Bilal Müftüoğlu
18 Janvier 2016•Mise à jour: 19 Janvier 2016
AA - Paris - Bilal Muftuoglu
Les relations diplomatiques entre la France et le Gabon font face à un nouveau défi depuis le weekend dernier suite aux propos du Premier ministre français Manuel Valls laissant entendre que l'élection du président gabonais Ali Bongo n'était pas démocratique.
Invité de l'émission "On n'est pas couché" samedi soir sur France 2, Valls avait soutenu que l'élection de Bongo en 2009 n'était pas démocratique "comme on l'entend", face à la question sur la participation de ce dernier au rassemblement républicain à Paris le 11 janvier 2015 après les attentats de Charlie Hebdo.
Répondant à la question du comédien Jérémy Ferrari, "Comment expliquez-vous qu'Ali Bongo se retrouve en tête d'une marche pour la liberté d'expression", Valls avait indiqué, "Dans cette manifestation, vous retenez Ali Bongo, moi je retiens le président de l'Autorité palestinienne et le Premier ministre israélien. Et surtout, un autre Africain, élu lui, Ibrahim Boubacar Keïta, au Mali".
Répondant par la suite à la remarque de l'humoriste, "Parce qu'il n'est pas élu, Ali Bongo?", Valls avait dit, "Non... Pas comme on l'entend".
Les remarques du Premier ministre français n'ont été guère appréciées au Gabon dont le ministère des Affaires étrangères a rappelé son ambassadeur en France dimanche dernier, selon les médias gabonais. Côté France, le Quai d'Orsay a fait savoir que cet ambassadeur a été reçu ce lundi à Matignon et que l'ambassadeur de France au Gabon a été entendu par la secrétaire générale du ministère gabonais des affaires étrangères à Libreville.
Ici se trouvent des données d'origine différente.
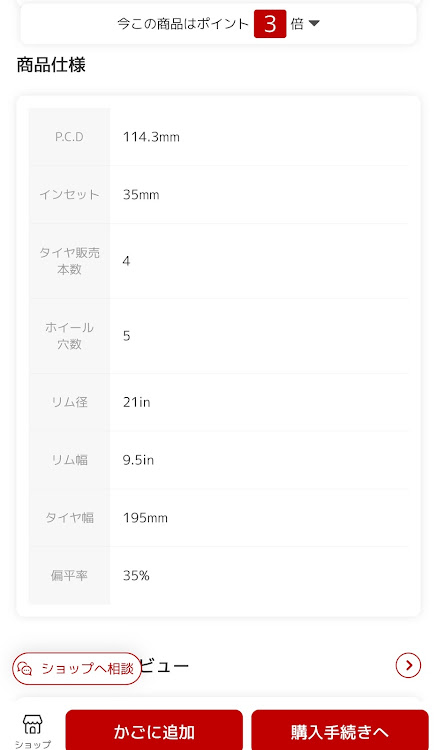437x750 pixels.
Task: Click the 偏平率 35% value
Action: (x=136, y=575)
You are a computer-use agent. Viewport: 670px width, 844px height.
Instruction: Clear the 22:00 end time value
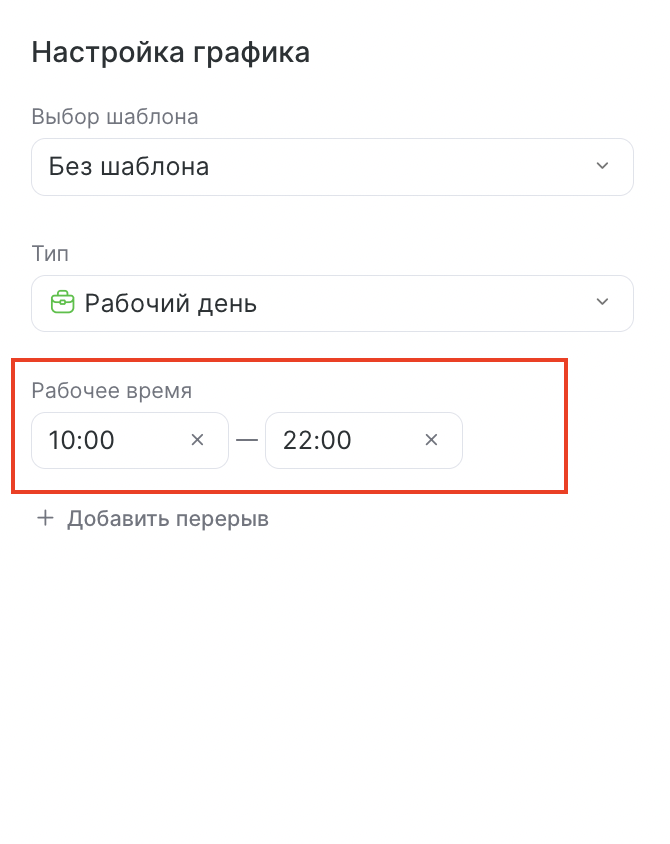(431, 440)
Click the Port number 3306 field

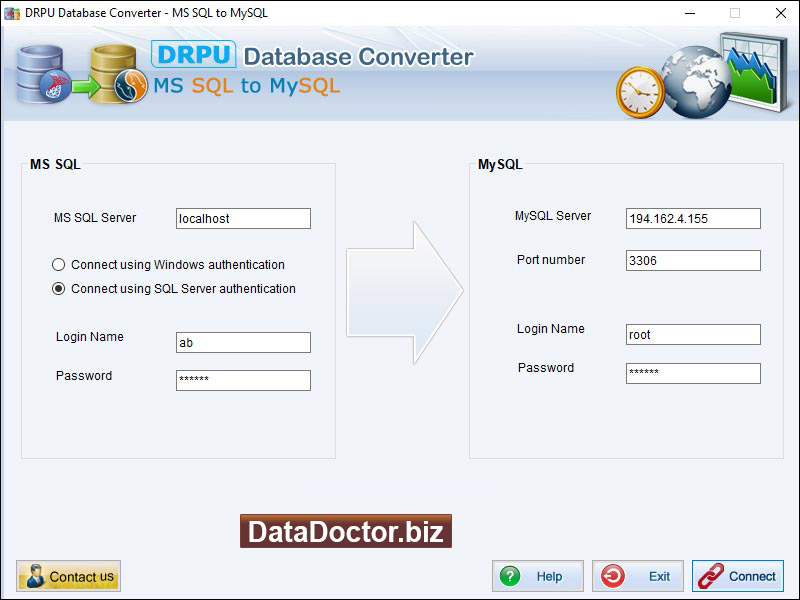[693, 260]
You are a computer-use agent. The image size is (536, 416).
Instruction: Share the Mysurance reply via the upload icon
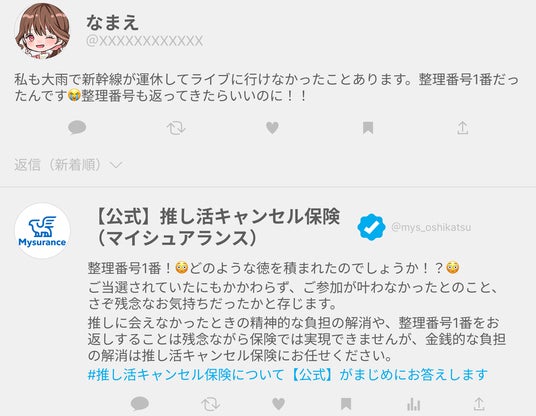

"La France et le Gabon entretiennent des relations amicales et confiantes. Le Gabon est pour la France un partenaire proche dans de nombreux domaines", a tenu à souligner le Quai d'Orsay dans sa déclaration écrite. Et le ministère d'ajouter: "La France est très attachée à ses relations avec le Gabon sous la conduite du président Bongo, élu en 2009".
Les propos de Valls ne marquent pourtant pas la première crise diplomatique qu'ont connue les relations franco-gabonaises ces derniers temps. En effet, Maixent Accrombessi, directeur de cabinet du président Bongo, avait été interpellé par la police française août dernier lors de son séjour à Paris pour des soupçons de corruption. Bongo avait alors dénoncé une tentative d'"humilier" son pays par la manière dont l'interpellation avait été conduite.